Really looking forward to that game aswell!


----------



## Troublehalf (Aug 6, 2010)

Um. Guys? Dark Millennium has been confirmed to be cancelled for months. Like, months and months ago.

They have already confirmed they are using the material they made during DMO production to make a Singleplayer game. They will be using the maps and objects and stuff to make a multi-area game. The pictures OP linked are very old and probably nothing like the singleplayer game they are making.

However, will whatever Dark Millennium Online Cannibalised game be finished? Who knows. So, you have to wait to see if the game will be released as the singleplayer one they said they are either working on in development or working on planning.

As you said, last detail was March 2012, that was 9 months ago, 9 months is a long time in game development. So, yeah... You gotta wait now.


----------



## Haskanael (Jul 5, 2011)

they never said they canceled it, they just sayd they would turn it into a Single player game, they never changed the name.


----------



## Grins1878 (May 10, 2010)

Man... means I'm actually going to have to have games of 40k... First game I've been excited about since WoW and Space Marine!


----------



## Boc (Mar 19, 2010)

You just took a giant hypothetical dump in my hypothetical punch bowl.


----------



## Child-of-the-Emperor (Feb 22, 2009)

Deep down, we all knew it was going to be shit anyway. :wink:


----------



## Jezlad (Oct 14, 2006)

Another shit 40k game we don't have to play.

Result!


----------



## Karyudo-DS (Nov 7, 2009)

Eh I could have seen this work as an MMO, or as close to one as a game like Planetside 2 is. That format seems far better to suit WH40k than a WoW clone by far to me.

I was still hoping they would have used what they made to make something far better than Space Marine which always kept me wanting just a bit more out of it. Though this article sounds like that was the announcement, but nothing's happened yet and they don't want to devalue the company right now.


----------



## bitsandkits (Mar 18, 2008)

Im not overly surprised by this, I could never really see how a 40k mmo was going to work without moving away from the fluff significantly, MMOs in general seem to be huge cash sink holes for the most part, i think there have only been a few that have really done well but i think the studios are waking up to the fact there is a limited pool of people with enough time and inclination to spend every waking hour grinding XP on these things for months on end, on the flip side of that i think some studios also take the piss putting out single player games that can be completed in less than a day and then its credit card time for DLC .

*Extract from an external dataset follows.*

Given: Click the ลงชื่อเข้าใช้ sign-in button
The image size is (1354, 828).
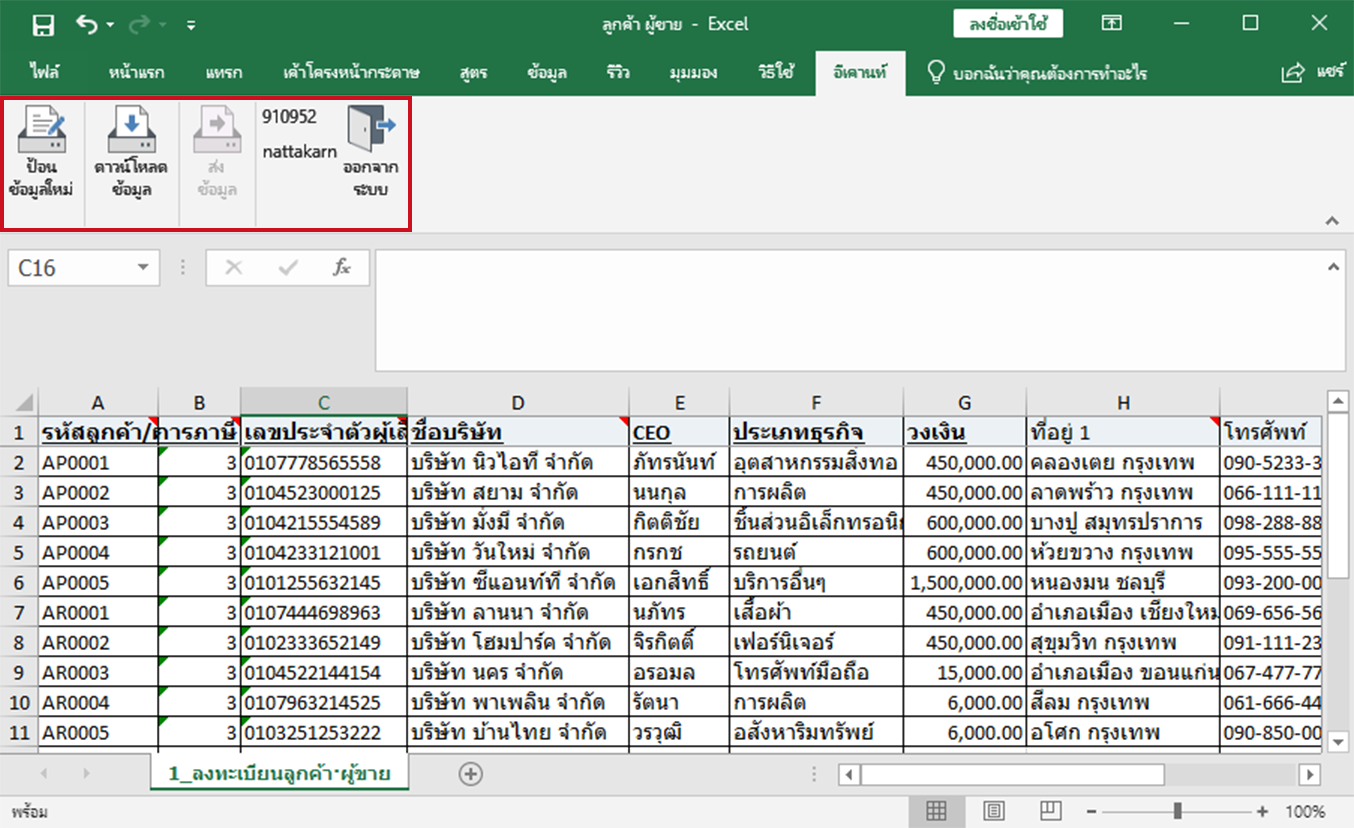Looking at the screenshot, I should (1007, 24).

Also and i know this will sound weird to some, but i feel sometimes they put too much effort into games, long arsed cut scenes with real actors, stunning scenery that you ignore because your blasting the shit out the enemy, over the top sound tracks the length of a full studio album that you switch off after an hour etc etc.
Like i say i feel some games spend too long in development, try too hard to cram too much in,resulting in a bloated,delayed and glitchy end product.I would prefer developers to give me a few more levels and can the cut scenes and silly plots.


----------